In February, the company had announced sale of 27.5 per cent stake in the company to Singapore-based agri-business major Wilmar International for Rs 517 crore through a preferential allotment of fresh equity, triggering mandatory open offer by both Wilmar and existing promoters.
In the open offer, Shree Renuka Sugars Group along with Wilmar International proposed to acquire 24.31 crore shares at Rs 21.89 per share, representing 26 per cent stake. The offer started on June 9 and closed on June 20.
As per the BSE filing, both the joint-venture partners were able to acquire only 1750 shares worth Rs 38,307 as the open offer rate was much lower than the market price that hovered around Rs 28-29 per share.

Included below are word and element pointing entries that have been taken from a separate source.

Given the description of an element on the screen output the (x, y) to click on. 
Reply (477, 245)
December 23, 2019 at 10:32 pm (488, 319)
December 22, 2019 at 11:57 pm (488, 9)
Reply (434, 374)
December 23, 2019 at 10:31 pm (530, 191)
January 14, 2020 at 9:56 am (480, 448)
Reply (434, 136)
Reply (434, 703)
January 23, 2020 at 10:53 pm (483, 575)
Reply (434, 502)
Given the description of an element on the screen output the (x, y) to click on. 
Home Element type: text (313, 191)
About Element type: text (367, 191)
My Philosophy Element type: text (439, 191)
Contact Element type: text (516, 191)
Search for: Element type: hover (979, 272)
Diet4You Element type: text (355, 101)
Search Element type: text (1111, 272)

Post open offer, the combined stake of Shree Renuka Sugars and Wilmar stands at little over 55 per cent in the company with both partners having an equal stake.

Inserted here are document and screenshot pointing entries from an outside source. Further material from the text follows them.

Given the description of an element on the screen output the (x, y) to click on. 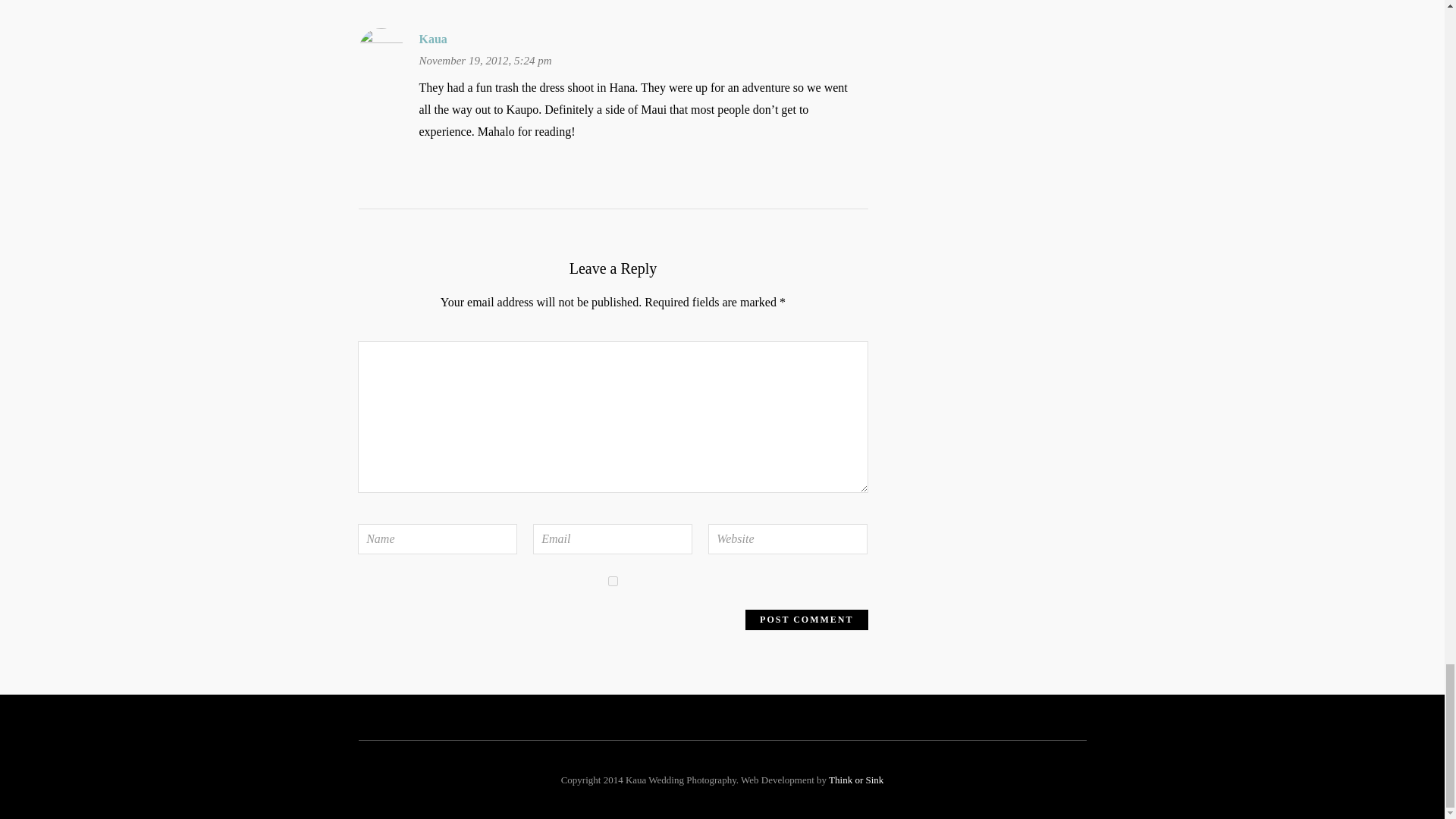
yes (612, 581)
Post Comment (806, 619)
Given the description of an element on the screen output the (x, y) to click on. 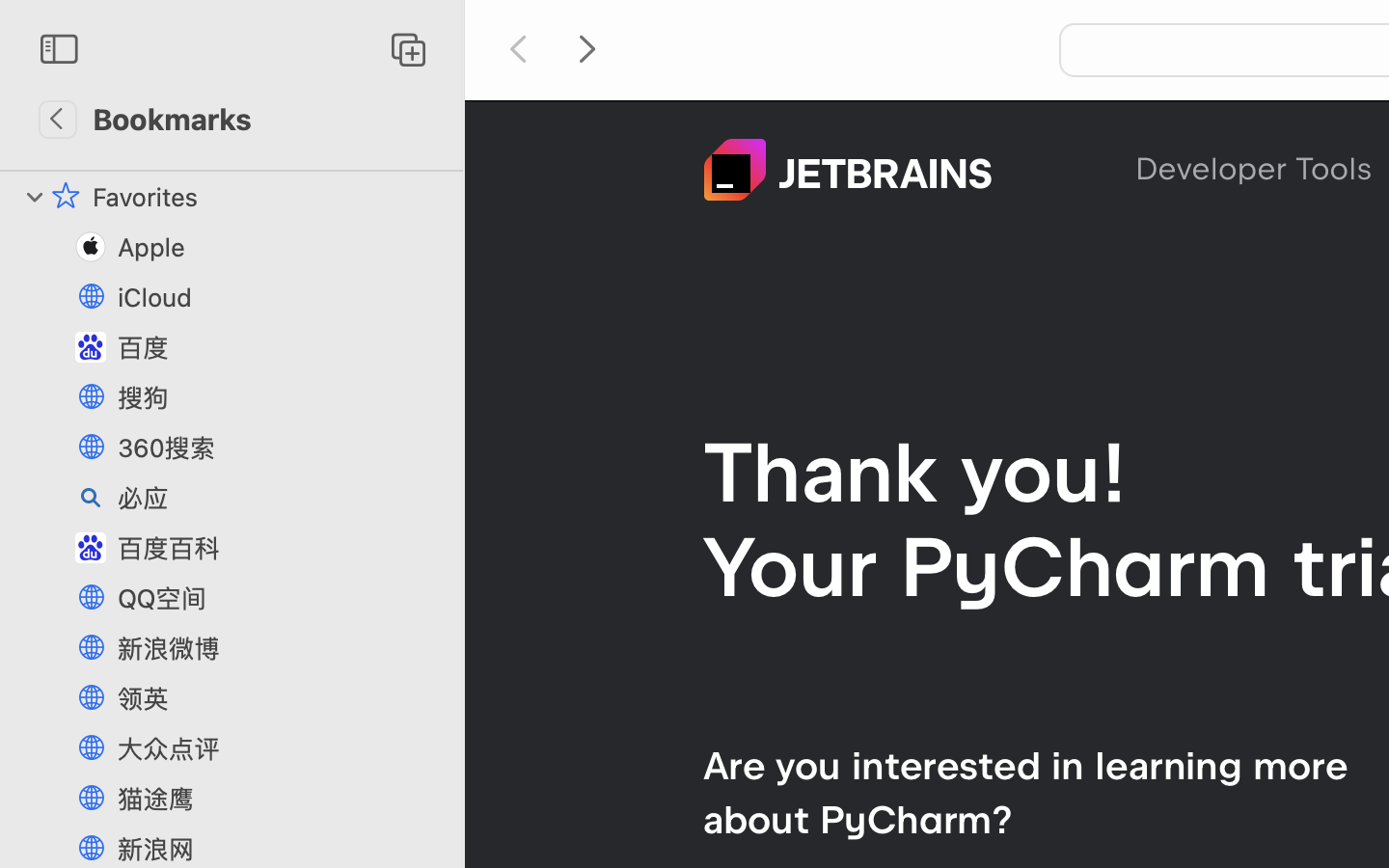
Apple Element type: AXTextField (280, 246)
360搜索 Element type: AXTextField (280, 447)
大众点评 Element type: AXTextField (280, 747)
iCloud Element type: AXTextField (280, 296)
猫途鹰 Element type: AXTextField (280, 798)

As per the deal, both Wilmar and the existing promoters will jointly participate in a rights issue to raise up to Rs 725 crore for investment in the company.
Renuka Sugars operates 11 sugar mills in India and Brazil with a total crushing capacity of 20.7 million tonne per annum and two port-based refineries with sugar production capacity of 1.7 million tonnes per year.
Wilmar's business activities include oil palm cultivation, oilseeds crushing, edible oils refining, sugar milling and refining, speciality fats, biodiesel and fertilisers manufacturing and grains processing.